While engaging any retainer, it must be kept in mind that retainers are hired for specific consultancy services that require professional knowledge and experience. It is also important to ensure that the retainer possesses the requisite professional qualifications. Retainers are not full-time employees of any organization. In the case of retainers, service tax will be applicable, and employment/labor laws will not apply to retainers who provide need-based services and fall outside the coverage of ESIC and PF. Retainers are paid for the services they render to the organization.

Implications of Designating Full-Time Employees as Retainers

If a person working on the payroll of an organization is given the designation of a retainer, even for a short term, and a proper appointment letter is issued instead of a retainership agreement, and if they follow the instructions from the employer, with their work being supervised and controlled by the employer, and attendance and salary records maintained, then an employer-employee relationship exists between the organization and the persons working as retainers.
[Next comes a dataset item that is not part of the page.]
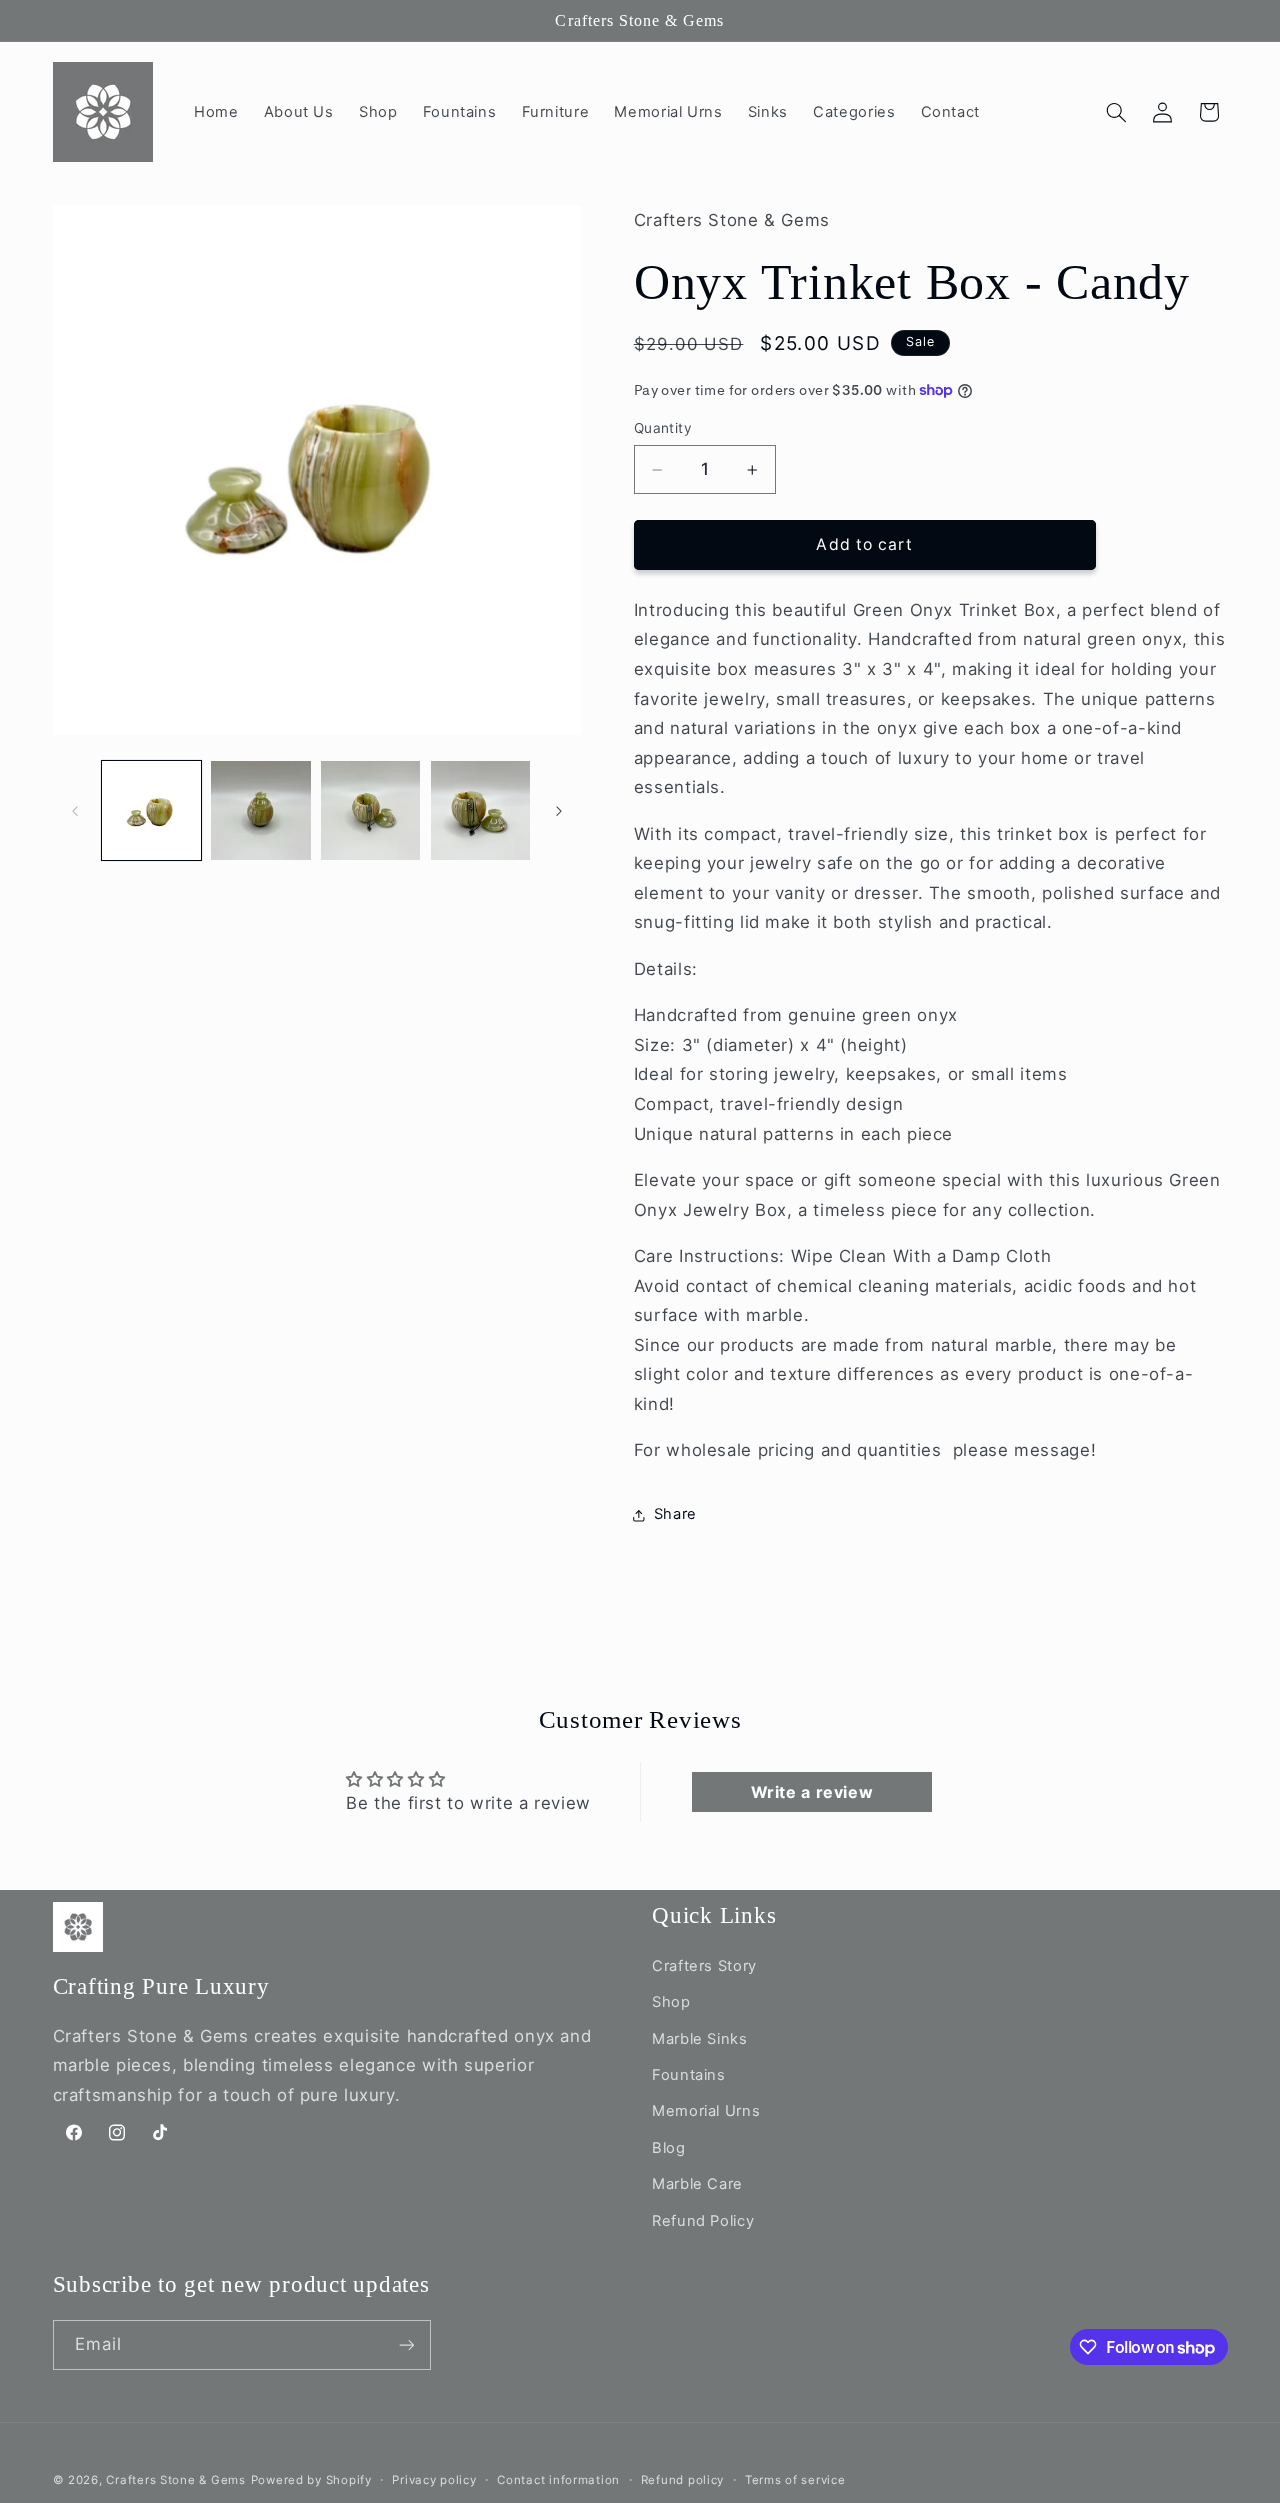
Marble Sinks (700, 2039)
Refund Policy (703, 2221)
Legally, they cannot be treated as retainers, and only service tax is payable against the services rendered by them. Otherwise, payments made to retainers would qualify for deduction of ESI/PF and other statutory levies as they would be deemed employees, not retainers. They shall be treated as full-time employees of the organization for the purpose of labor and employment laws. This designation is often used to avoid compliance with labor laws and to provide social benefits to employees. The organization will be bound to comply with labor laws related to an employee's PF, gratuity, and other terminal benefits on retirement or resignation.

Risks Involved in Such Designation

The company is obtaining services not as a retainer, as the definition of a retainer is self-explanatory, and pays service tax to the tax department. However, such employees will be treated as full-time employees of the company under applicable labor/employment legislation, as most employment legislation defines any person employed in any industry to do any manual, unskilled, technical, operational, clerical, or supervisory work for hire or reward, whether the terms of employment are expressed or implied. Further, the EPF & MP Act and ESI Act provide a wide definition of an employee, covering all employees working or receiving remuneration directly or indirectly from the employer.

In case of inspection from ESI/PF authorities or the labor department, it could result in significant losses to the organization in terms of damages and interest on contributions that need to be filed under social benefit legislations like ESI, PF, LWF, etc. Apparently, the organization has to pay double: one towards the service tax and for compliance with social benefit legislations.